Scientific classification
- Domain: Eukaryota
- Kingdom: Fungi
- Division: Ascomycota
- Class: Lecanoromycetes
- Order: Teloschistales
- Family: Teloschistaceae
- Genus: Athallia
- Species: A. scopularis
- Binomial name: Athallia scopularis (Nyl.) Arup, Frödén & Søchting (2013)
- Synonyms: List Physcia scopularis (Nyl.) Arnold (1884) ; Placodium murorum var. scopulare (Nyl.) Elenkin (1904) ; Placodium scopulare (Nyl.) H.Olivier (1909) ; Caloplaca scopularis (Nyl.) Lettau (1912) ; Gasparrinia murorum var. scopularis (Nyl.) Mereschk. (1913) ; Gasparrinia scopularis (Nyl.) Oxner (1990) ;

= Athallia scopularis =

- Authority: (Nyl.) Arup, Frödén & Søchting (2013)
- Conservation status: G3
- Synonyms: Lecanora scopularis

Species of lichen

Athallia scopularis is a species of saxicolous (rock-dwelling), crustose lichen in the family Teloschistaceae.

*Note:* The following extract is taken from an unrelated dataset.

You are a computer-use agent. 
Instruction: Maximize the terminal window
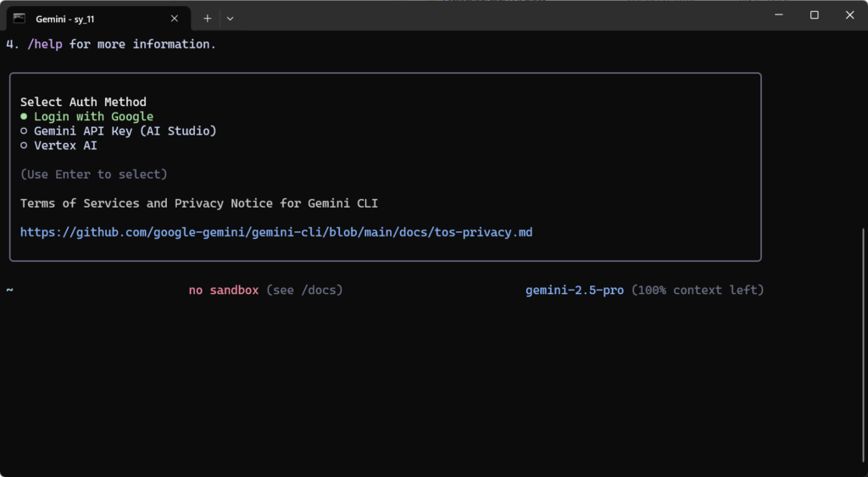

It was first formally described by Finnish lichenologist William Nylander in 1883 as a member of the genus Lecanora. After having been shuffled to several genera in its taxonomic history, it was transferred to the genus Athallia in 2013 following a molecular phylogenetics-led restructuring of the Teloschistaceae. This lichen grows on sun-lit seaside siliceous rocks, particularly those covered with guano from resting birds. It has been recorded from the Atlantic coasts of North America, Northern Europe, and Greenland.